Several limitations are noteworthy. First, the study population in our analysis is limited to those individuals with commercial health coverage or private Medicare supplemental coverage. Consequently, results of this analysis may not be generalizable to MS patients with other insurance or without health insurance coverage. Secondly, as with any claims databases, the MarketScan Research Databases rely on administrative claims data for clinical detail, some of which is missing because it is not captured in claims and are subject to data coding limitations and data entry error.
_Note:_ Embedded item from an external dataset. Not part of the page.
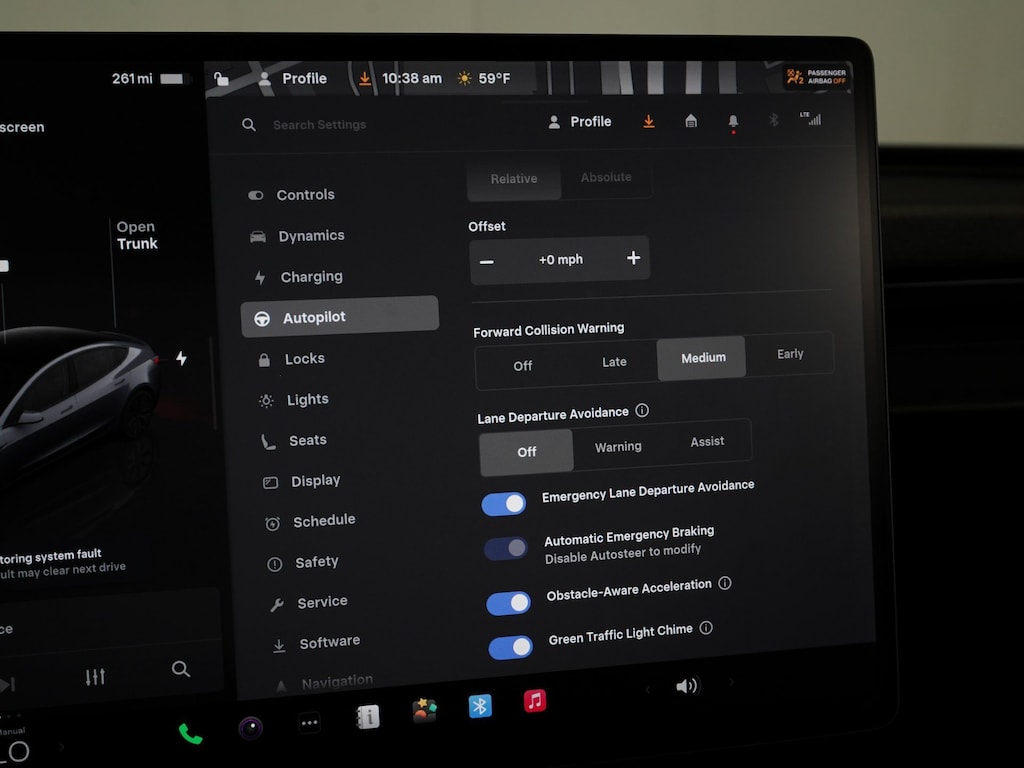Open the HomeLink garage icon
Screen dimensions: 1024x768
point(690,121)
Although the Kurtzke’s FS score was used as a proxy to determine severity, other key clinical measures are not available in claims data, so the cohorts could not be matched for all disease severity measures. Additionally, the KFS algorithm is currently experimental and future planned work includes validating the algorithm. Thirdly, the number of relapse events captured is likely to be an underestimate as the criteria (evidence of MS-related hospitalization or IV/oral corticosteroid use) did not capture less severe relapses that would not have resulted in a hospitalization or corticosteroid use. Fourthly, the patients in the current study were required to stay on therapy for the 12-month post-period, so patients who discontinued therapy or switched to another therapy within the 12-month post-period were not analyzed. Fifthly, pre-index exposure to other MS-specific disease-modifying treatments was not included in the match as the study design (and data source) is not adequate to define total time on DMT therapy or time since MS diagnosis as they contain only a relatively short portion of patient-time for the MS patient. Sixthly, because administrative claims data were used, we were unable to examine relapse or time to relapse for different types of MS (e.g., remitting-relapsing, secondary progressive), which are not distinguished in the ICD-9-CM coding. Lastly, the inferences drawn by this study are reliant upon the data available for inclusion in the PSM and multivariate analysis. We could not assess if differences in unobserved characteristics between the treatment cohorts might impact the study results or conclusions.

6 Conclusion

Use of natalizumab for MS was associated with significantly lower risk and rate of relapse compared with treatment with IFNβ/glatiramer acetate (platform therapy) among propensity score-matched patients. Natalizumab patients also had significantly more relapse-free time than platform patients during the 12-month follow-up period.